As a pastor in a church where leadership development is a core value, I spend a lot of time trying to help people determine their giftedness. Scripture indicates that God gifts every believer with some kind of gift to be used for building up the body of Christ (1 Peter 4:10; 1 Corinthians 12; Ephesians 4; Romans 12; 1 Timothy 4:14, etc...). Obviously, if God has given you a gift, it would be important to know what it is so you can put it to use. I'm all about that.

However, I am also convinced that the program-driven "Here's a test. Come back and let us know the results so you can plug you in our system" approach to discovering your giftedness is fundamentally flawed.

It seems to me, inventories and self-selecting gift tests too often cause us to identify what we want our gifts to be rather than what they actually are. Since we're dreaming about future ministry, when we approach a spiritual gifts inventory we're in the aspirational mindset and tend to either (1) look through the lens of who we hope to become, or (2) look towards the gifts we hope we have. It's amazing how my spiritual gift inventories always tend to reflect the giftings of the people I most admire and the gifts that I think will allow me to be seen in the best light. Don't lie... yours do too.

Inventories are also weak because giftedness is not always recognized by a person or fully developed on the front-end of their ministries. Timothy had to be reminded to "fan his gift into a flame" (2 Timothy 1:6). Most inventories also reflect a person's own perception of the effectiveness and degree to which they're gifted. And, a person will always score low on a category they've never tried.

My experience is that spiritual giftedness is never determined, it is discovered through faithful service. What do you think?

2 comments:

Jay Felker said...

I'm glad you wrote about this. I've said for years that inventories can be dangerous because I can answer the questions in a way that reflects my own selfish desires of gifting, and less of what the Spirit has blessed me with having.

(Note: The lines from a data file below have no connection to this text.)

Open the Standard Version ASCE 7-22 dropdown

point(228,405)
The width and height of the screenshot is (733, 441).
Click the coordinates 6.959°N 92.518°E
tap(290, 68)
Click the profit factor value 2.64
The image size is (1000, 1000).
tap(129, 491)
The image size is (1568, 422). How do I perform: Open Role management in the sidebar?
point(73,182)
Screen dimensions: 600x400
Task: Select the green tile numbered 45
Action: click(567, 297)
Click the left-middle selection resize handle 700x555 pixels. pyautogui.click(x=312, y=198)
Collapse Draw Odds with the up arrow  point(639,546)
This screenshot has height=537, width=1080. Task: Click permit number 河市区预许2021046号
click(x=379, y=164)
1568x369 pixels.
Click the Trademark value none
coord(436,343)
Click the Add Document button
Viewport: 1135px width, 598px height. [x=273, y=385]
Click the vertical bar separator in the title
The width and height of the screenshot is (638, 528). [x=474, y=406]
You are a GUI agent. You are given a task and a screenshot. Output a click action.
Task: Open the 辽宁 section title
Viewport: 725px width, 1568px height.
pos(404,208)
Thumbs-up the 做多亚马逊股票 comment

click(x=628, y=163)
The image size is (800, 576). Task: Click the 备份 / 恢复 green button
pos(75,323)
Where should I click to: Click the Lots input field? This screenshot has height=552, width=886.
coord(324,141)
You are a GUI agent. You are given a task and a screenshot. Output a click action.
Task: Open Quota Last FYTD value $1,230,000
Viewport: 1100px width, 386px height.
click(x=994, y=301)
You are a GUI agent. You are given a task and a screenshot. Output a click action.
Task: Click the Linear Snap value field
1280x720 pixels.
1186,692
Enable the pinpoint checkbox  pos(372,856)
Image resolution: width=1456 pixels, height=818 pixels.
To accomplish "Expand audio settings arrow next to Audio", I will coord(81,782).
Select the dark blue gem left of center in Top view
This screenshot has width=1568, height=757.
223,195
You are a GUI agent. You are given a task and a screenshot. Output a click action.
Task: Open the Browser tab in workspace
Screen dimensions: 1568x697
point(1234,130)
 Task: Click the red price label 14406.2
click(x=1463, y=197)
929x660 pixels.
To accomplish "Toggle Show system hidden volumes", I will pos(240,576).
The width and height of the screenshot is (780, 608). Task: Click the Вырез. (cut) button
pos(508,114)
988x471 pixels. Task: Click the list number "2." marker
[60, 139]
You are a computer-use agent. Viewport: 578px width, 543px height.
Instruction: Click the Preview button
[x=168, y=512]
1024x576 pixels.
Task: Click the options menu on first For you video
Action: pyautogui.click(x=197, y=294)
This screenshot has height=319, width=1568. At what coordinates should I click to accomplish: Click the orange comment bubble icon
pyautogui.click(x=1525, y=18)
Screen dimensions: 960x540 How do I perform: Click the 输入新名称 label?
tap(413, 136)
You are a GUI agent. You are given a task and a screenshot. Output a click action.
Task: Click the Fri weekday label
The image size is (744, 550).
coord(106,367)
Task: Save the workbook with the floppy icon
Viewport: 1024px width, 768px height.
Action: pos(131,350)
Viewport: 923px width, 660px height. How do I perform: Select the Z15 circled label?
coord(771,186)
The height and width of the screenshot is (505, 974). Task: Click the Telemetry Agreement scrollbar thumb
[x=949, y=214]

It seems to be that the body is designed to recognize the gifting in one another. I believe its our responsibility to not only put people into positions of service, but also to give them feedback when we feel they are gifted in a specific way. If I feel a person has the gift of service, and others are recognizing it within the body we need to relay that message to the individual.

That to me seems a much safer way to recognize gifting because its not just based on me answering questions to a quiz in the pastor's office, its based on real ministry experience and feedback from brothers and sisters in Christ who are observing my service, and looking out for the interest of me, but also for the Body as a whole.

Now whether that happens often or not is a different story!

The Kinley's said...

Exactly! You could also ask the person who is mentoring you, they would have a little insight.